-------- Available data --------
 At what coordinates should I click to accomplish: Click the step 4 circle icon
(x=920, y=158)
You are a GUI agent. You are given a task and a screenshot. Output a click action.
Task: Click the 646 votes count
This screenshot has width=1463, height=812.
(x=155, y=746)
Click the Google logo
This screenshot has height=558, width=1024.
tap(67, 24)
--------
Line by line, retype the data exactly as written.

Solution for this problem:
 At what coordinates should I click to accomplish: Click the step 4 circle icon
(x=920, y=158)
You are a GUI agent. You are given a task and a screenshot. Output a click action.
Task: Click the 646 votes count
This screenshot has width=1463, height=812.
(x=155, y=746)
Click the Google logo
This screenshot has height=558, width=1024.
tap(67, 24)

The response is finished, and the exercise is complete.